The $5 CD

I was surprised to find many young people enthusiastic about the prospect of paying $5 for a CD.

I'm sure the record business is not.

I can hear them right now: "We can't make money on $5 CDs" -- like they can make money on free downloading, right?

I put the question to students in my USC class "Music, Broadcasting & the Mobile Future". About 75% of them -- a surprising number -- said they would buy CDs or multiple CDs -- a significant increase over their current spending -- if the labels charged a flat $5 for the CD.

Only one condition: they also want a high fidelity digital version for purchasing the plastic.

On a negative note (and I feel I have to represent what I perceive the labels' response to be): "your students are not representative of the entire market". True enough, but -- how about 50% being willing to buy a CD. Or even 35%. You get the idea.

The record labels have a pricing problem.

For years they've profited from overpriced CDs because -- well, they could.

Now they can't.

The real interest in this issue is that, once again, the next generation is saying they want to own music and they want to be able to hold an actual product in their hands. This smacks in the face of conventional record industry wisdom that charging more for super CDs and enhanced packaging will make the next generation spend money.

When we broke it down, here's why these young people liked the prospect of a $5 Compact Disc (in no particular order);

1. Better fidelity

2. Can use it in their cars

3. The "pot luck" factor -- they may actually like some of the songs on the CD that didn't attract them to buy it and at $5 -- that's a plus.

4. $5 is close in price to buying three iTunes songs.

5. It would then be affordable to grow with music they might not ordinarily listen to.

6. They expect unrestricted use

7. Less risk of paying for bad tracks when the price is reasonable.

8. They want to order the CD on line with a credit card and get the download right away.

As you know, I am not a genius, but the $5 CD provides a lot of hope.

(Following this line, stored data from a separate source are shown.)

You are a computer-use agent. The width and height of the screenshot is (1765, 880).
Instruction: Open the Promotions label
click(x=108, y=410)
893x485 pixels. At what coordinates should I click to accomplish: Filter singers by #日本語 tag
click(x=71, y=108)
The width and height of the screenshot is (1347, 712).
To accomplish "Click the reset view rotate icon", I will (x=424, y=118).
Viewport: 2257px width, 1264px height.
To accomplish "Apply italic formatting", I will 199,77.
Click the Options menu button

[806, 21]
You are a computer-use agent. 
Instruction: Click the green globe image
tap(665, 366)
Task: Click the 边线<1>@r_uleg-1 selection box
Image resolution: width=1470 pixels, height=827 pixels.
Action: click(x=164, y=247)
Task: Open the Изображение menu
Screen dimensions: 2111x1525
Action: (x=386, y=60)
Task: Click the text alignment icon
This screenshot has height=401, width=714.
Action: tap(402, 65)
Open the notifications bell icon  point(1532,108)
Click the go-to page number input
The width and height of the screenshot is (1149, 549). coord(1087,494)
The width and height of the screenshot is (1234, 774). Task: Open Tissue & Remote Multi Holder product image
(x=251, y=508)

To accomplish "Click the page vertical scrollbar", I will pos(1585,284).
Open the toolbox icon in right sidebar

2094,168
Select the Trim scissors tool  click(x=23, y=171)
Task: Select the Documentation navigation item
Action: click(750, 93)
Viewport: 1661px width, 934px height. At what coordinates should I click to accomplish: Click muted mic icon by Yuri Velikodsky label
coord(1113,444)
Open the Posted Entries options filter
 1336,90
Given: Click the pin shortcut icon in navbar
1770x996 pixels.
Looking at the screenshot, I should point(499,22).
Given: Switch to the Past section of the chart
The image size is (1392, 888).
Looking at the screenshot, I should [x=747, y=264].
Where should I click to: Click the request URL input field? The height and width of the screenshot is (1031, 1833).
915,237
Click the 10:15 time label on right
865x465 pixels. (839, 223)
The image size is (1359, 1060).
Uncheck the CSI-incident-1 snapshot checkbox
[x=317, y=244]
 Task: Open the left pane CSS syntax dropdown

The record industry has a pricing problem. They have stubbornly stuck with yesterday's prices while music has become available for free today to their best customers online.

CD sales continue to decline and legal downloads can't make up the shortfall fast enough.

The $5 price point may be like the 99 cent per song standard on iTunes and the price is right for more spending on CDs not less.

We all know how little it costs to make a CD and since record labels are fast becoming lean, mean record machines they have no excuses not to cut the price to increase the volume.

I know -- I must be smoking something.

But I just can't help believe that some of the self-inflicted music industry problems would respond to a little love -- like a fair price for a CD in a world where music can be stolen so easily.

Ignore this generation at your own peril, but I'm listening.